Kritik an Debians Entscheidung
Dowland wundert sich zunächst, dass es für die Entscheidung zu Wayland nicht die bei Debian übliche ausdauernde Diskussion gab, wie es etwa bei der Entscheidung für Systemd der Fall war. Als Argumente für eine Rückkehr zu Xorg dienen ihm zwei Fehler im ansonsten für ihn zufriedenstellenden Testablauf sowie die Befürchtung, Debian verliere zum jetzigen Zeitpunkt mit Wayland etwas von seiner Vielseitigkeit.
Verlust der Vielseitigkeit befürchtet
Ein Merkmal von Debian sei, dass man den GNOME-Desktop mit Anwendungen aus allen möglichen Ecken des Linux-Ökosystems paaren und so einen angepassten Workflow etablieren könne, Dowlands Befürchtung geht dahin, dass mit Wayland etwas davon verloren gehen wird. In dem Zusammenhang kritisiert er auch das automatische Entfernen von Paketen, die mit Wayland nicht kompatibel sind, wie im Fall des grafischen Paketmanagers Synaptic geschehen. Grund war in dem Fall, dass Synaptic generell als Root läuft, was den Prinzipien von Wayland zuwiderläuft
Zu viele Fehler in Wayland!?
Die Fehler, die Dowland anführt, sind keineswegs esoterisch und können im Alltag jederzeit auftreten. So stirbt etwa der gesamte Desktop samt Session-Manager, wenn die Root-Partition vollläuft. Das lässt sich auch nicht mit Werkzeugen wie systemctl beheben. Es passiert zwar auch unter Xorg, aber die Session bleibt dort laut Dowland zumindest erhalten.

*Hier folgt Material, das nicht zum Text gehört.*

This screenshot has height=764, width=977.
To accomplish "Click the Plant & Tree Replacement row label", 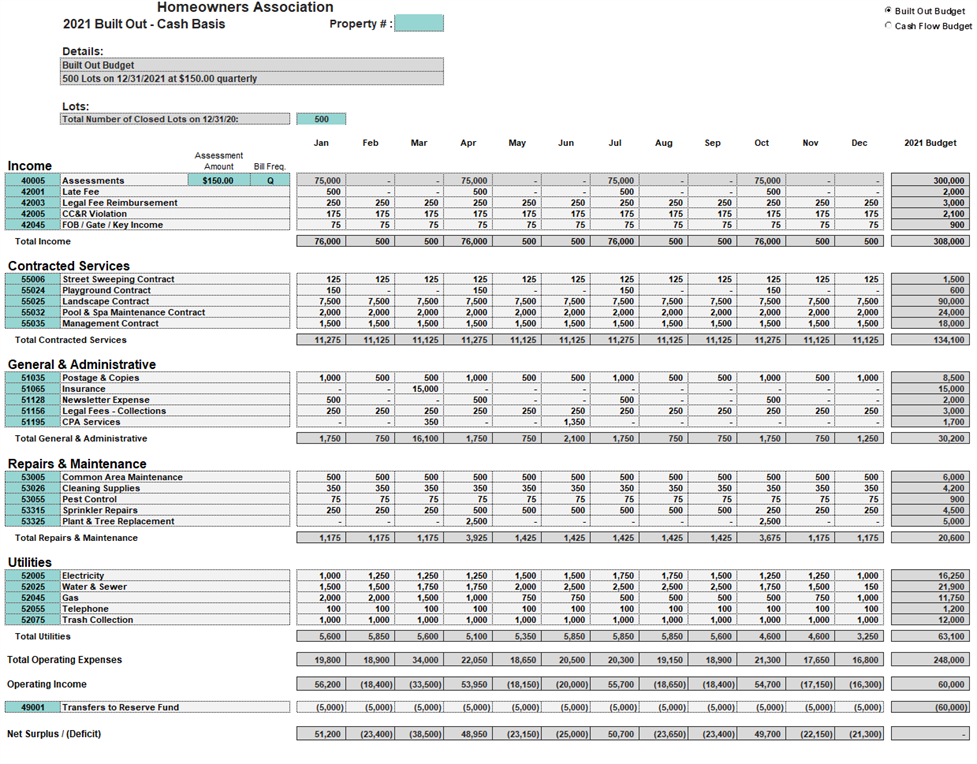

Der zweite Fehler, den Dowland erwähnt tritt beim Drag&Drop von Firefox in den Dateimanager Nautilus auf. Danach werden laut Bugreport alle laufenden X-Applikationen daran gehindert, auf Maus- oder Tastatureingaben zu reagieren. Firefox lässt sich dann nicht mehr normal beenden und muss abgeschossen werden. Obwohl beide Bugreports bereits vom 26. April stammen, gibt es bisher keinerlei Reaktion darauf.
Die Diskussion auf der Mailingliste geht derweil weiter. Die Frage von Dowland, welche Kriterien das GNOME-Team zur Entscheidung für Wayland als Standard genutzt hat, bleibt bisher unbeantwortet.
Den Durchschnittsanwender im Auge behalten
Wer Debian kennt, wird sich vermutlich wundern, dass eine noch relativ unerprobte Technologie, die noch nicht fehlerfrei läuft, von der konservativen und auf absolute Stabilität ausgelegten Distribution relativ früh aufgegriffen wird. Dem durchschnittlichen Anwender ist es egal, was im Hintergrund läuft, solange alles funktioniert. Dieser Anwender wird sich bei der Installation deshalb meist nicht bewusst sein, dass Xorg als erprobte Alternative vielleicht die bessere Wahl ist.
Wayland oder Xorg?
Wenn Red Hat seinen Unternehmenskunden GNOME mit Wayland ausliefert, ist das nicht ein Beweis, dass Wayland bereit für den Mainstream ist? Sollte Debian bei Wayland als Standard bleiben und sich damit wie bei der Entscheidung für Systemd als zukunftsorientierte Distribution verhalten oder lieber Xorg den Vorzug geben, während Wayland die Alternative bleibt?